Laura by Giorgione

Laura by Giorgione

Portrait of “Laura” or “Portrait of a Young Woman” was written by the artist around 1506. The size of the picture is 41 x 34 cm, canvas, pasted on a tree, oil. The softness of the chiaroscuro molding of the face and hands is somewhat reminiscent of Leonardo’s sfumato.

Leonardo and Giorgione simultaneously and independently solved the problem of combining the plastically clear architectonics of the forms of the human body with their softened modeling, which allows us to convey the richness of its plastic and black and shade hues – so to speak, the very “breath” of the human body. If Leonardo da Vinci has more gradations of light and dark, the finest shading of form, then Giorgione Sfumato has a special character – it’s like a micromodeling of the volume of the human body by the wide stream of soft light that floods the entire space of the pictures.

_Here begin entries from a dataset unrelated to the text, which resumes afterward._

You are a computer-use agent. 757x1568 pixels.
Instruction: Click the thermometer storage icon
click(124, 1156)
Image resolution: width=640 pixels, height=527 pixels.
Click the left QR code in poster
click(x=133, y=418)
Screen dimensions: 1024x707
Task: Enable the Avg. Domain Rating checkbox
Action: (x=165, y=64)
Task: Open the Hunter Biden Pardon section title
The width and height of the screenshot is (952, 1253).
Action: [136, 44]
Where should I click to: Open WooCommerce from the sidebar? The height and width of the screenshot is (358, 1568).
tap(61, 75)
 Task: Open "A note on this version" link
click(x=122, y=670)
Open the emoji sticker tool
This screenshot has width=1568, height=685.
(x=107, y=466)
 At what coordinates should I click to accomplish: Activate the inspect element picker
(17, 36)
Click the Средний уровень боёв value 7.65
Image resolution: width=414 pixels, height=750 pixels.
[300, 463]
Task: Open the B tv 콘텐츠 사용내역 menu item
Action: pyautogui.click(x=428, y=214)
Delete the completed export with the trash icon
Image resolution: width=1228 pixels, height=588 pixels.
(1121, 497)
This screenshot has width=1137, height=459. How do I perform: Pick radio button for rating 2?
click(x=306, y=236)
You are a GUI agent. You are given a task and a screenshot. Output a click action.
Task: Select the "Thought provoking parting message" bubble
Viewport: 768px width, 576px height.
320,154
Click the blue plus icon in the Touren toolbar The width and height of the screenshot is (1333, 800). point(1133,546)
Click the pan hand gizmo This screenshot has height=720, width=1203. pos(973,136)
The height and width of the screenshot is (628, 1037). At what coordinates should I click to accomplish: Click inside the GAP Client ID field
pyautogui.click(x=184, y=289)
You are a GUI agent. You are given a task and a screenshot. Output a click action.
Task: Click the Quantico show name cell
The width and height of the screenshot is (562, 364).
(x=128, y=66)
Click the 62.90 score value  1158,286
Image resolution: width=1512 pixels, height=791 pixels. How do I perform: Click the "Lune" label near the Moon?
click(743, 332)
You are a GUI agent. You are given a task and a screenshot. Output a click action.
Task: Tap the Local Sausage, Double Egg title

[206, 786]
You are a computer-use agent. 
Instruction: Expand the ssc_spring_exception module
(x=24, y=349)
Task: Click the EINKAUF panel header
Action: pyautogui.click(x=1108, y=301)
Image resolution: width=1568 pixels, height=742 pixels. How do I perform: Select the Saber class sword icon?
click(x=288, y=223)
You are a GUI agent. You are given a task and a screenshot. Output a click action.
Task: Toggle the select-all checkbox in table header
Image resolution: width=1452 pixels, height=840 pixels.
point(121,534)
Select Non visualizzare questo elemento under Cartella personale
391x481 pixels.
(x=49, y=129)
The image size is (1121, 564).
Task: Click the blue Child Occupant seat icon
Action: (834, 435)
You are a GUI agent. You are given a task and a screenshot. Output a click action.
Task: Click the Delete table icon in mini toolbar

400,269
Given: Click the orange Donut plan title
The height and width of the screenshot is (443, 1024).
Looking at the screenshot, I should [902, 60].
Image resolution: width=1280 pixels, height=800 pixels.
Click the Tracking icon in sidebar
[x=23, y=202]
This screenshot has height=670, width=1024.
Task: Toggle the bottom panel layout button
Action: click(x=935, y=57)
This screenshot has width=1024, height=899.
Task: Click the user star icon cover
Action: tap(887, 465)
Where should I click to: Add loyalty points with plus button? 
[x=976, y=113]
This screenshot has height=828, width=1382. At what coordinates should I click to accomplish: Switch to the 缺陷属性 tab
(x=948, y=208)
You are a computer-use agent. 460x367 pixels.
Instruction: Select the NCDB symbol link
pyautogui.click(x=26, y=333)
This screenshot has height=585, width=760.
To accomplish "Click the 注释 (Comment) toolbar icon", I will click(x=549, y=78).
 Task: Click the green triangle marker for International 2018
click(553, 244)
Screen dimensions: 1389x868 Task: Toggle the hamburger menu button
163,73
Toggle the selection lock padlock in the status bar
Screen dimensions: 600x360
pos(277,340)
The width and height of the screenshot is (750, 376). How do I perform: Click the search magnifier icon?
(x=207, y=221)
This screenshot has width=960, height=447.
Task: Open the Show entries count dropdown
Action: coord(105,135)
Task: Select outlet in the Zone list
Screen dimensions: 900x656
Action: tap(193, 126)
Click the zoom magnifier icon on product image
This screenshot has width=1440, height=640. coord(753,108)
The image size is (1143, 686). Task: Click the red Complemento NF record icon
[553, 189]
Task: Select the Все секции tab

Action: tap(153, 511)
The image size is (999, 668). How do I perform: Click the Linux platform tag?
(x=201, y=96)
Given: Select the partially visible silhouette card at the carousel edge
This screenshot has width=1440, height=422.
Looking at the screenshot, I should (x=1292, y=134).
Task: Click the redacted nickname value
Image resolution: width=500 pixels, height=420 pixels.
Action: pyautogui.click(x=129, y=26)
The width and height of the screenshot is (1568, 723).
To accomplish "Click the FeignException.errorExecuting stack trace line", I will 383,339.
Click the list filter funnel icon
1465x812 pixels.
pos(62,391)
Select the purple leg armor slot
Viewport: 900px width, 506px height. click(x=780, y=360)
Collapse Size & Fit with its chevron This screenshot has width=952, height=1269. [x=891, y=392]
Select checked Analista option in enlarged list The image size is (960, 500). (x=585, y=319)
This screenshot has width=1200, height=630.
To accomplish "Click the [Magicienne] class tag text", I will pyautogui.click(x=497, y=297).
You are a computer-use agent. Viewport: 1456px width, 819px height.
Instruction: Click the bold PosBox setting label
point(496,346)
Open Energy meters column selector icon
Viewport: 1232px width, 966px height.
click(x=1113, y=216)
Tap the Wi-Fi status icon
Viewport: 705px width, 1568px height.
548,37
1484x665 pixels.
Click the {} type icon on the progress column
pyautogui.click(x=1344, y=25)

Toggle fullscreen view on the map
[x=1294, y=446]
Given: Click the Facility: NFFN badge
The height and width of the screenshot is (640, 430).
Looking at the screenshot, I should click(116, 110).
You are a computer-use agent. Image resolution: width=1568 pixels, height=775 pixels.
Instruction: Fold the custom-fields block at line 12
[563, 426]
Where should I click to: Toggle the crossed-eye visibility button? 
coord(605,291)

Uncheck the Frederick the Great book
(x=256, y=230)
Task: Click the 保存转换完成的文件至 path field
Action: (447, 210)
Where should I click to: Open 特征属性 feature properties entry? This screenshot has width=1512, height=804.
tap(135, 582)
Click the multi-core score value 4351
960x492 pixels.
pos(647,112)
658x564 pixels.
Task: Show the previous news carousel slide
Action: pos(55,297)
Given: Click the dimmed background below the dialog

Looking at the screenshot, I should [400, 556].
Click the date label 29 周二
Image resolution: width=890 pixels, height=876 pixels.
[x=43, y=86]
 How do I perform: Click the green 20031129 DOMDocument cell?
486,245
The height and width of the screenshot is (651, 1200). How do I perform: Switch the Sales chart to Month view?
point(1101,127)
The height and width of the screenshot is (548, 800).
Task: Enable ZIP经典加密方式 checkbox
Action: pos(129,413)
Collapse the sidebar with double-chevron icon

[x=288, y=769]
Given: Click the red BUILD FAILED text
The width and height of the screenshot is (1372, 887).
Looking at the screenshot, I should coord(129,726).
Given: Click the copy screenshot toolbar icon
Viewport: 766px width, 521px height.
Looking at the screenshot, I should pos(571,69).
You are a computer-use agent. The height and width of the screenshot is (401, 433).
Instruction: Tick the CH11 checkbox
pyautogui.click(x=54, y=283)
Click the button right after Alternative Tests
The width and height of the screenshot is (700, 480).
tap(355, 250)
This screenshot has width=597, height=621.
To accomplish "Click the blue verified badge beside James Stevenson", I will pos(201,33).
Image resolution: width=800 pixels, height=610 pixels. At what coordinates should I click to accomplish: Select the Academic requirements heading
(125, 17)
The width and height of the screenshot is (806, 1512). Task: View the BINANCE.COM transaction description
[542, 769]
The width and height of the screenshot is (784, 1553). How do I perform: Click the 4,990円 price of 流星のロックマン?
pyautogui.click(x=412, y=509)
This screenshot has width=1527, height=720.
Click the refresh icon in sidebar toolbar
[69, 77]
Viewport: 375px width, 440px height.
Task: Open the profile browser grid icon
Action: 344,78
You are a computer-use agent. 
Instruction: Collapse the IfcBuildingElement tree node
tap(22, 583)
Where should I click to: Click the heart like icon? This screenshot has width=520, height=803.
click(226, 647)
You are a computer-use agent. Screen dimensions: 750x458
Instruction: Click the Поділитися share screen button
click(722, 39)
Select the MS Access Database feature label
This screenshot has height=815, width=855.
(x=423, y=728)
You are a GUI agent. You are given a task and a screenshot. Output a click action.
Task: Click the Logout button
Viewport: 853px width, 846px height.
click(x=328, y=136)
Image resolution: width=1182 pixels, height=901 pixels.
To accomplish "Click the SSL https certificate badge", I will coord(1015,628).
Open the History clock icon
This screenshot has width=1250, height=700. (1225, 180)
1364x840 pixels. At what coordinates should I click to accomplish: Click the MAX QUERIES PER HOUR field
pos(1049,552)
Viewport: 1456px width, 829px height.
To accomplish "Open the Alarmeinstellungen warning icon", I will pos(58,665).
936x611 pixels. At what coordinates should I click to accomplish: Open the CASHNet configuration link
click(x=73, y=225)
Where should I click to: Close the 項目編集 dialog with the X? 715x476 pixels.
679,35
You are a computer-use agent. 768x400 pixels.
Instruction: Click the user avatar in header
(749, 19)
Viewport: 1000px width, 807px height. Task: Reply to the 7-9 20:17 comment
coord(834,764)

That’s why Giorgione’s sfumato also conveys the interaction of color and light, which is so characteristic of Venetian painting of the 16th century. If the image of a young woman, the so-called portrait of Laura, is somewhat prosaic, then other female images of the artist are, in essence, the embodiment of ideal beauty, with the possible exception of the portrait of an old woman. Portraits of the artist Giorgione served as an indisputable impetus to the development of the remarkable Venetian portrait school of the High Renaissance.